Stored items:

┄┄┄┄┄┄┄┄┄┄┄┄┄┄┄┄┄┄┄┄

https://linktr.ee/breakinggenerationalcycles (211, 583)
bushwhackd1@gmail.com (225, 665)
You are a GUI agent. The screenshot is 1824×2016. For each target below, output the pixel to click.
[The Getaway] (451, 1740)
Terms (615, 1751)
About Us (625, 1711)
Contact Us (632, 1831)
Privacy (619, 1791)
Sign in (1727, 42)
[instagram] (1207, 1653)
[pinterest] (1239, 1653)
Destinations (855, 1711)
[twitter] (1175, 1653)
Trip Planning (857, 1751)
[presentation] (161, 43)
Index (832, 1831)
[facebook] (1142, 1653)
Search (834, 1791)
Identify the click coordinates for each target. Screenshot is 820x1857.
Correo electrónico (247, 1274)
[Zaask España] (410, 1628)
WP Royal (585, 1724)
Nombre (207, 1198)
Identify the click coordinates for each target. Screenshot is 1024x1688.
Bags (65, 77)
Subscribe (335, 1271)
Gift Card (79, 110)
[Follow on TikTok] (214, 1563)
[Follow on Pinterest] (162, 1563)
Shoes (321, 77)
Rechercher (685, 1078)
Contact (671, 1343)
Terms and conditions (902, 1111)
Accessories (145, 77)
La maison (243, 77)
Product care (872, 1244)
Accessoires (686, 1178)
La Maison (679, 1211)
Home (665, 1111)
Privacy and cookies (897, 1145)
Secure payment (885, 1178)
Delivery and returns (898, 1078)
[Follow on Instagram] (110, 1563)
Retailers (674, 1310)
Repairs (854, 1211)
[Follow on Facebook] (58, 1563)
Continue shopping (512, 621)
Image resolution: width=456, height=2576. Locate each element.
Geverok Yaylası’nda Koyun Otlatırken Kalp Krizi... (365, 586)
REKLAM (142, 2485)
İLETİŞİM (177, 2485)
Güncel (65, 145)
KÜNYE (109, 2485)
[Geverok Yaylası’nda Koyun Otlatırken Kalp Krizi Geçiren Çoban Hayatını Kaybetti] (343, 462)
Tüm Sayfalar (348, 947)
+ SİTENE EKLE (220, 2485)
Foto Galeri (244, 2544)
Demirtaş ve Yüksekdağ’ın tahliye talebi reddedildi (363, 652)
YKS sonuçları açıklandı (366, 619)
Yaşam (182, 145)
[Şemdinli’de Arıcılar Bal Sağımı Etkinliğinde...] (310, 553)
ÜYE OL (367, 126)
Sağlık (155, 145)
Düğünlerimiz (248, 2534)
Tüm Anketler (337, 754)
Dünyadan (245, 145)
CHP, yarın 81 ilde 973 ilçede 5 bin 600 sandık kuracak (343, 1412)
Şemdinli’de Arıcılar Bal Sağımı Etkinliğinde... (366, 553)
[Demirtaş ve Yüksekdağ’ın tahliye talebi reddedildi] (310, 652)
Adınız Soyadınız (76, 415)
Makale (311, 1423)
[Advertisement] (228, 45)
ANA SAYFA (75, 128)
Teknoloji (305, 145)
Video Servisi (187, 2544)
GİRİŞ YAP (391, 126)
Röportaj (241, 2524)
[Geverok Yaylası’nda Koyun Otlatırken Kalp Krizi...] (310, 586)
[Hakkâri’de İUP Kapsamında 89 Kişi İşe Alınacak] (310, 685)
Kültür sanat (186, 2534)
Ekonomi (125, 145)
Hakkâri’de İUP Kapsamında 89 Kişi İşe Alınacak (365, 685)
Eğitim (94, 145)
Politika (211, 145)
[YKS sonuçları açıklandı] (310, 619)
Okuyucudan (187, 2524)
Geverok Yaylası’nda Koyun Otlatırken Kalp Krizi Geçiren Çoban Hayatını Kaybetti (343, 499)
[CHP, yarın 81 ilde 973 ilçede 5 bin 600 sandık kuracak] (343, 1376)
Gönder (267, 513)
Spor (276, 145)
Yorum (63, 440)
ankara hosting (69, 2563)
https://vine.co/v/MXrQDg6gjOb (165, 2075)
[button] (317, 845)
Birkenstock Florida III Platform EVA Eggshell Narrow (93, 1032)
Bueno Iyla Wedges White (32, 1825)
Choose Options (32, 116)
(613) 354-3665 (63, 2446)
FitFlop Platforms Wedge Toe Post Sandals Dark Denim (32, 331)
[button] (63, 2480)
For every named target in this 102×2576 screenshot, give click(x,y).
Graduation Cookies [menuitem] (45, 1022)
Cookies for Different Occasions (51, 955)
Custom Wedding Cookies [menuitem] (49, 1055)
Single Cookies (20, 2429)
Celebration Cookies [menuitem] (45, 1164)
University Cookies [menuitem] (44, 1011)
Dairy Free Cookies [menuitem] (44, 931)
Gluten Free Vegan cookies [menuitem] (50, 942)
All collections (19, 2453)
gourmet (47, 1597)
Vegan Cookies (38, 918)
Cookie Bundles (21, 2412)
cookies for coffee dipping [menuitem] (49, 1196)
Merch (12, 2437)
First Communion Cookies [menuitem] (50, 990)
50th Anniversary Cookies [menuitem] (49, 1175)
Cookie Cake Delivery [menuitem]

┄┄┄┄┄┄┄┄┄┄┄┄┄┄┄┄┄┄┄┄

- [What the task asks]: Looking at the entries above, can you reproduce exactly the lines from the one that holds "Contact Us (632, 1831)" through the one that holds "kuracak (343, 1412)", and only those?

- [Task result]:
Contact Us (632, 1831)
Privacy (619, 1791)
Sign in (1727, 42)
[instagram] (1207, 1653)
[pinterest] (1239, 1653)
Destinations (855, 1711)
[twitter] (1175, 1653)
Trip Planning (857, 1751)
[presentation] (161, 43)
Index (832, 1831)
[facebook] (1142, 1653)
Search (834, 1791)
Identify the click coordinates for each target. Screenshot is 820x1857.
Correo electrónico (247, 1274)
[Zaask España] (410, 1628)
WP Royal (585, 1724)
Nombre (207, 1198)
Identify the click coordinates for each target. Screenshot is 1024x1688.
Bags (65, 77)
Subscribe (335, 1271)
Gift Card (79, 110)
[Follow on TikTok] (214, 1563)
[Follow on Pinterest] (162, 1563)
Shoes (321, 77)
Rechercher (685, 1078)
Contact (671, 1343)
Terms and conditions (902, 1111)
Accessories (145, 77)
La maison (243, 77)
Product care (872, 1244)
Accessoires (686, 1178)
La Maison (679, 1211)
Home (665, 1111)
Privacy and cookies (897, 1145)
Secure payment (885, 1178)
Delivery and returns (898, 1078)
[Follow on Instagram] (110, 1563)
Retailers (674, 1310)
Repairs (854, 1211)
[Follow on Facebook] (58, 1563)
Continue shopping (512, 621)
Image resolution: width=456, height=2576. Locate each element.
Geverok Yaylası’nda Koyun Otlatırken Kalp Krizi... (365, 586)
REKLAM (142, 2485)
İLETİŞİM (177, 2485)
Güncel (65, 145)
KÜNYE (109, 2485)
[Geverok Yaylası’nda Koyun Otlatırken Kalp Krizi Geçiren Çoban Hayatını Kaybetti] (343, 462)
Tüm Sayfalar (348, 947)
+ SİTENE EKLE (220, 2485)
Foto Galeri (244, 2544)
Demirtaş ve Yüksekdağ’ın tahliye talebi reddedildi (363, 652)
YKS sonuçları açıklandı (366, 619)
Yaşam (182, 145)
[Şemdinli’de Arıcılar Bal Sağımı Etkinliğinde...] (310, 553)
ÜYE OL (367, 126)
Sağlık (155, 145)
Düğünlerimiz (248, 2534)
Tüm Anketler (337, 754)
Dünyadan (245, 145)
CHP, yarın 81 ilde 973 ilçede 5 bin 600 sandık kuracak (343, 1412)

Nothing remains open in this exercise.